供体/受体分子人类白细胞抗原(HLA)错配可预测原发性B细胞同种免疫激活,但对供体特异性T细胞同种免疫(dnDST)的影响仍未确定。我们研究的假设是,在分子水平评估的供体/受体HLA错配也可能影响移植后原发性T细胞同种免疫发展的更高易感性。在这项前瞻性观察研究中,对169例连续的肾移植受者进行了评估,这些受者没有预先形成的供体特异性抗体(DSA),并且进行了高分辨率的供体/受体HLA分型,使用不同的信息学算法[氨基酸错配、表位错配(eplet MM)和预测的间接可识别HLA表位(PIRCHE-II)]计算HLA分子错配分数。在移植后的前2年,分别使用单抗原珠(SAB)和IFN-γ ELISPOT试验通过dnDSA和dnDST评估原发性供体特异性同种免疫激活。此外,进一步明确了引发DST同种免疫的主要同种抗原呈递途径以及主要同种反应性T细胞亚群的贡献。移植前,78/169(46%)为DST阳性,而91/169(54%)为DST阴性。在2年时,54/169(32%)的患者出现了可检测到的DST反应:23/54(42%)为dnDST,31/54(57%)持续阳性(persistDST+)。24/169(14%)的患者产生了dnDSA。观察到三种不同的分子错配分数之间存在强相关性,并且它们都准确地预测了dnDSA的形成,特别是在DQ位点。同样,HLA分子不相容性预测了dnDST的出现,尤其是通过PIRCHE-II评分评估时(OR 1.014,95%CI 1.001-1.03,p=0.04)。
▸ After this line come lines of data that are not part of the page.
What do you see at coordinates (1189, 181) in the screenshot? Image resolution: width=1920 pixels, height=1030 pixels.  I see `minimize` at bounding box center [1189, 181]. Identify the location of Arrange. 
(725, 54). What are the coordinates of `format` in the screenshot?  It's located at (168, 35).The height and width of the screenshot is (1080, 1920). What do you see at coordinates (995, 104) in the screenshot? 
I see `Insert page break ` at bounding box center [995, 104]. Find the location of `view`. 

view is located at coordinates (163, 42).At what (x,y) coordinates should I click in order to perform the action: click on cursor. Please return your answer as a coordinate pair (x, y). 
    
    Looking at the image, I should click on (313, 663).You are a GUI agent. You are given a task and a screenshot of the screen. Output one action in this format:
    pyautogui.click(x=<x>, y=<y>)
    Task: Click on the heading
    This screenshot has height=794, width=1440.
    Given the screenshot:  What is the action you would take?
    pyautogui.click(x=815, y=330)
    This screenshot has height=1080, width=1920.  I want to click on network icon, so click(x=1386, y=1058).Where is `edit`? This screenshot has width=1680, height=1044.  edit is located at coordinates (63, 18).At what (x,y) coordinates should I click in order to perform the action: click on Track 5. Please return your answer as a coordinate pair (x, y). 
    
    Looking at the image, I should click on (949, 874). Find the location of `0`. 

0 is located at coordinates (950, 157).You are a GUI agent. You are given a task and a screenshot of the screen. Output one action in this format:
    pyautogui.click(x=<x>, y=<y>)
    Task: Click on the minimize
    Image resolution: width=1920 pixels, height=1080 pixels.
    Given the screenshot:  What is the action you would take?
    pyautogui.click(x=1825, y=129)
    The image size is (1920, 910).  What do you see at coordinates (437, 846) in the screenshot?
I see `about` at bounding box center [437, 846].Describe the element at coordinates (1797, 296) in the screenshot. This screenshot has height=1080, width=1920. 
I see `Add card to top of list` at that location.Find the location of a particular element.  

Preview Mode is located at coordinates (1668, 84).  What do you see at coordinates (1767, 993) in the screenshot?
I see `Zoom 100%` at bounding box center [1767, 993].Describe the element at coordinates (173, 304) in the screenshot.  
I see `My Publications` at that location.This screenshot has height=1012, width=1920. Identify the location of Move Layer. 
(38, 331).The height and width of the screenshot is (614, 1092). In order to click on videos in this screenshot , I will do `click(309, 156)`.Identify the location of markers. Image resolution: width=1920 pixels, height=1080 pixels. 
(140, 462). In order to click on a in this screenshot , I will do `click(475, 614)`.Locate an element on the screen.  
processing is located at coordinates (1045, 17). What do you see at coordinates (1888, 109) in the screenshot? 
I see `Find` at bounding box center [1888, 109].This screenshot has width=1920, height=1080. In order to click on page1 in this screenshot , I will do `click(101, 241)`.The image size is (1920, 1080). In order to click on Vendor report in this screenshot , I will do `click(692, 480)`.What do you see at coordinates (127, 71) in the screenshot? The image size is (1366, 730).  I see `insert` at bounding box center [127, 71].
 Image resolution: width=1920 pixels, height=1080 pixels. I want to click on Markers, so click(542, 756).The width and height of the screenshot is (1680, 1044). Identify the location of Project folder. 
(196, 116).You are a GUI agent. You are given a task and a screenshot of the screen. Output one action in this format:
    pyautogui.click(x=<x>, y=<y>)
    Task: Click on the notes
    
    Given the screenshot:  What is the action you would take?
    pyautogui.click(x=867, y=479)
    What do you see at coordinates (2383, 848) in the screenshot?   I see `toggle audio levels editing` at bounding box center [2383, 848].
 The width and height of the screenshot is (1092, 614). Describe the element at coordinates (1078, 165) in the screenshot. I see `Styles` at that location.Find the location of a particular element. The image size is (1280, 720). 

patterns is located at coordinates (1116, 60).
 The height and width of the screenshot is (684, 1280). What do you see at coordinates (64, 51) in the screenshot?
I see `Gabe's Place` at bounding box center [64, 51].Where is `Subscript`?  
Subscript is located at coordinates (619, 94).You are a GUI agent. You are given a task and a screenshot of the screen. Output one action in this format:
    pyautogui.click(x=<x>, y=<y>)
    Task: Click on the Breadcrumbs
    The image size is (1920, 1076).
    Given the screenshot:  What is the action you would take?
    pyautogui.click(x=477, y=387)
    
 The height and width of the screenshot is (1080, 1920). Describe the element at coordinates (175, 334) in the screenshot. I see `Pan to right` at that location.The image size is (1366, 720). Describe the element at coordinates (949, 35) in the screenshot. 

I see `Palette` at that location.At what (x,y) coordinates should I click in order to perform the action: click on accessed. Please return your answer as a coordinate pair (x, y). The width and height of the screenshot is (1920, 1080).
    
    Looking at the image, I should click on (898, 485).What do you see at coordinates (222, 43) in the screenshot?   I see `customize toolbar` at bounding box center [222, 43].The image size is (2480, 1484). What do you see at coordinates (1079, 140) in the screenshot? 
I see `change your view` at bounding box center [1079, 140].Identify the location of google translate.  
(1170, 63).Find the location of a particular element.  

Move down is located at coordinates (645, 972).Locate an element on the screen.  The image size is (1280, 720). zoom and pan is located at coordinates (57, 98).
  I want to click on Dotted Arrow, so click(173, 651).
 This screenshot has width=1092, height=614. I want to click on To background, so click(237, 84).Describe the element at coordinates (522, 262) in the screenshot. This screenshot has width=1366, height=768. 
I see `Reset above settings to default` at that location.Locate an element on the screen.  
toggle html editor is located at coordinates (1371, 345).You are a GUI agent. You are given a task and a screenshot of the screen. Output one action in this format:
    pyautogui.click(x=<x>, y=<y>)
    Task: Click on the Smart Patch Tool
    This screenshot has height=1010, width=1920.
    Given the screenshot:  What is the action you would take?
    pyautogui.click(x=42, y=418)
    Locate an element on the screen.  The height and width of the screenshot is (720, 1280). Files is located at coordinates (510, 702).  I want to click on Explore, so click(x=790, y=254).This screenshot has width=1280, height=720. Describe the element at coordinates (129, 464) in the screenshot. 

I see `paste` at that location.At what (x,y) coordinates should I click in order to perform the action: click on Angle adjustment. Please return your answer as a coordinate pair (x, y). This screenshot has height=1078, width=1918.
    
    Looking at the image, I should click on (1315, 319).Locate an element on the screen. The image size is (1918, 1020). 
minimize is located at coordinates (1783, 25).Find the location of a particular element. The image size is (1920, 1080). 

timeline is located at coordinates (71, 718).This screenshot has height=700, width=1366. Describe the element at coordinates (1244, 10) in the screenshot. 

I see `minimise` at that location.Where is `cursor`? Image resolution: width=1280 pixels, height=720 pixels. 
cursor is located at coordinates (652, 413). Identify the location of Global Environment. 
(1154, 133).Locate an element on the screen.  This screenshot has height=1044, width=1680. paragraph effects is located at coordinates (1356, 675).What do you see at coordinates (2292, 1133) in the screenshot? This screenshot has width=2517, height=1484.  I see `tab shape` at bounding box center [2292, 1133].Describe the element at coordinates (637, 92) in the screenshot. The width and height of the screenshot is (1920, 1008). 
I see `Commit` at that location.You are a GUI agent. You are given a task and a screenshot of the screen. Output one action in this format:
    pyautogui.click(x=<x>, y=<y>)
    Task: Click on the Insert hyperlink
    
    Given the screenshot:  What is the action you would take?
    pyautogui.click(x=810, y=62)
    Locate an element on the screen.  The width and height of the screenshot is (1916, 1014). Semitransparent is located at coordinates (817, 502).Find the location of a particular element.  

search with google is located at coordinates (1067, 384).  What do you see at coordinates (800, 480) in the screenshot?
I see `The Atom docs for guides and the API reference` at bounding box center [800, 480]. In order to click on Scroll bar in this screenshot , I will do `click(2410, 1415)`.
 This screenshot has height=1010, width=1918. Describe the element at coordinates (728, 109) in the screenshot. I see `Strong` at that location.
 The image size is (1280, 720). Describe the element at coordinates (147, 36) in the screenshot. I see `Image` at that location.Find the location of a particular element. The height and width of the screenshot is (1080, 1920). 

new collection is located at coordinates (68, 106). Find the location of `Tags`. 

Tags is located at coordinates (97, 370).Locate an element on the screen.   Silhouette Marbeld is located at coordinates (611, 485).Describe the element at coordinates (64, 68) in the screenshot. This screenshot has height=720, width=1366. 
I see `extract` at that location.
虽然移植前的DST预测了移植后BPAR的发生(OR 5.18,95%CI=1.64-16.34,p=0.005),特别是T细胞介导的排斥反应(OR 5.33,95%CI=1.45-19.66,p=0.012),但发生dnDST的患者随后形成dnDSA的风险显著更高(HR 2.64,95%CI=1.08-6.45,p=0.03)。实验表明,与主要由CD8+直接途径T细胞引发的预先形成的DST不同,移植后的DST也可能通过同种抗原呈递的间接途径被激活,并且在相当一部分患者中主要由CD4+同种反应性T细胞驱动。供体特异性细胞同种反应性似乎先于随后的体液同种免疫激活,并且受到供体/受体HLA分子匹配不佳的影响。